Is it true that your pieces are made mostly from reclaimed materials? Where do you find these?
Yup! I love using reclaimed/repurposed materials because it lessens Rackk & Ruin’s impact on the environment, and also because they can be an amazing source of inspiration! I’m always poking around flea markets and antique shops on the hunt for unique items that can be deconstructed and made into limited edition Rackk & Ruin pieces. I keep my eyes peeled for stamped metal banding, beaten up 1920s flapper bags with French steel cut beads, vintage findings, and anything that jumps out at me. If I come across an antique charm that’s too good to let go of I have it cast. I also use a lot of deadstock (unused vintage) brass chain left over from American factories that stopped producing after manufacturing moved overseas in the mid-1900s.
What has been your proudest moment as a jewelry designer thus far?

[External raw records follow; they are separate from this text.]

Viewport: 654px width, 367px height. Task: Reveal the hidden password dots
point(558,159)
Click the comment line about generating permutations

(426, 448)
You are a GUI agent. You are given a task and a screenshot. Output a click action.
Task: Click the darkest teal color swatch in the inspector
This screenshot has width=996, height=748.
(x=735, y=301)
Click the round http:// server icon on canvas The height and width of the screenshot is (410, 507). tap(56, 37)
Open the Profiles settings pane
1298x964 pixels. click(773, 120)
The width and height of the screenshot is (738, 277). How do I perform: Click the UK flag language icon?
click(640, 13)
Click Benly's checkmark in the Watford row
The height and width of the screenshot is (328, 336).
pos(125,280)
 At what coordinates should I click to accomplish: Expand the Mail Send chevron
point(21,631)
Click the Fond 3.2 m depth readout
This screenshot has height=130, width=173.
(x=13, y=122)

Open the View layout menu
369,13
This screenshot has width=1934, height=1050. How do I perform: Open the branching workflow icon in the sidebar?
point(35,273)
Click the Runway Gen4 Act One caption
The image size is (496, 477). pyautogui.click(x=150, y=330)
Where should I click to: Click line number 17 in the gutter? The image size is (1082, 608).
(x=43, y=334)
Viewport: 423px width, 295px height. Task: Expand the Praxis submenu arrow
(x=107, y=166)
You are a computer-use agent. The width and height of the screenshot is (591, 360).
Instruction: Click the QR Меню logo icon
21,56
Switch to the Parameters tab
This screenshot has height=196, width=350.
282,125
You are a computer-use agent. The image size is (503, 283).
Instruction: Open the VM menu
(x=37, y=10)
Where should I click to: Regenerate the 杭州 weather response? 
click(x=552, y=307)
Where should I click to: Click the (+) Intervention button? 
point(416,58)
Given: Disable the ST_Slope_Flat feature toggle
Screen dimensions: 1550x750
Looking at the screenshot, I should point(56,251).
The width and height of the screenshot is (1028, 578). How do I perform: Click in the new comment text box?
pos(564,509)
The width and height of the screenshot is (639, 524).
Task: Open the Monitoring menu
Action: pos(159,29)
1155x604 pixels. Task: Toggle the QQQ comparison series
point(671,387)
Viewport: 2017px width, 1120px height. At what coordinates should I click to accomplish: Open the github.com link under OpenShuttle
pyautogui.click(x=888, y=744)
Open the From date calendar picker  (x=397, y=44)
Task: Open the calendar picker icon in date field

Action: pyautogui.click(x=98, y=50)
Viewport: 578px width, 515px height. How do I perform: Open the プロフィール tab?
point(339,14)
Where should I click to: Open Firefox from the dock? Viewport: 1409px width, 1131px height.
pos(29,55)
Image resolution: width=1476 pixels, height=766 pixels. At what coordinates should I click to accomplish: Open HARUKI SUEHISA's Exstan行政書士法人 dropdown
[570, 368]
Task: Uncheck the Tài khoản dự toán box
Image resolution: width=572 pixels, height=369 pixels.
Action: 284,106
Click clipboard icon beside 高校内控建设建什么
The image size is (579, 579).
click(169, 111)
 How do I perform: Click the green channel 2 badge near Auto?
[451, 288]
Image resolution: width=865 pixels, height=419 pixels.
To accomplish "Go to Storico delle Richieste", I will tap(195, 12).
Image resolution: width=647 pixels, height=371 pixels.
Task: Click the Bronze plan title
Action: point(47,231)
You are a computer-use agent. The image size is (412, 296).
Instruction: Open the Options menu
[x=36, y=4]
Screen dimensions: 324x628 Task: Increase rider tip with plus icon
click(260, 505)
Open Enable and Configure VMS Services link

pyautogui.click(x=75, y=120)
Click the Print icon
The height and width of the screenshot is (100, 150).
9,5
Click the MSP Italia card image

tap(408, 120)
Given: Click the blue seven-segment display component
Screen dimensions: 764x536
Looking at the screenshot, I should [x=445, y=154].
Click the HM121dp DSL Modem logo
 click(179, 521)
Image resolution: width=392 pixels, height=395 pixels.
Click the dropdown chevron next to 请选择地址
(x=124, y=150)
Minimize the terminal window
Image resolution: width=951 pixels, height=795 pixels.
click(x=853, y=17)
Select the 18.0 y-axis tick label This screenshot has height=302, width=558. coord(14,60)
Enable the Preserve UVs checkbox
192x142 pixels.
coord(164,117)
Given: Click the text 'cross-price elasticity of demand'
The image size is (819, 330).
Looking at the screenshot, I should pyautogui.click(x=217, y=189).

I’d say every time I teach myself a new metalsmithing technique or skill I’m pretty psyched. Being autodidactic means that a lot of trial and error goes into my design process. It was also totally amazing to find out that Zoe Kravitz wore a Rackk & Ruin earring to the Spring 2014 Chanel show… and being picked up by Free People of course!
It’s 2pm on a Saturday… where can we expect to find you?
Knee deep in endless kitchen demo/renovation projects. My boyfriend and I decided that completely gutting and rebuilding our kitchen in the middle of a Vermont winter was a great idea, so lately I’ve spent my weekends wandering the aisles of Lowes and picking paint out of my hair.
Here’s a little peek inside Molly’s studio! (Images c/o Molly Conant.)
Next, meet Sue Reese of Accessoreese — the creator of the beautiful Delicate Ear Pins!
Your delicate ear pins are so unique! How did you first come up with them?
One of my best friends has multiple ear piercings and I just have single lobe piercings. I’d told her how I love the look of a design up the ear lobe, but I didn’t want the commitment (or pain) of multiple piercings. She had just seen a designer on TV wearing what she described as “ear bobby pins”. It sounded like the perfect answer. We scoured the internet and found only a handful for sale and they were all fancy sparkly versions. Not my style at all. I’d already been designing and selling jewelry, so I came up with my own designs that were much better suited for everyday casual.
While you’re creating, describe the atmosphere. Are you outside? Inside? What are you listening to? Who else is around?
I am so lucky to have my studio in our house with the best view to our pond and gardens. Whenever the weather cooperates, the windows are wide open so I can enjoy the sounds of the stream and the birds singing. I was inspired to create my branch earrings from looking at the Japanese maple tree outside my window, but I find inspiration from unusual sources too. For instance, my twisted ear pins were inspired by the Egyptian symbol the Eye of Horus. I love the eye shape and I’m obsessed with swirls so my twist design was created with those two elements in mind. I enjoy the challenge of finding an interesting design that fits in such a small space. I figure I have about an inch to tell my story, so I draw two parallel lines on scrap paper an inch apart and periodically doodle between them to come up with new designs. Only about 5% ever get engineered into an actual earring that I can consistently reproduce, but it’s very rewarding when I find one that works.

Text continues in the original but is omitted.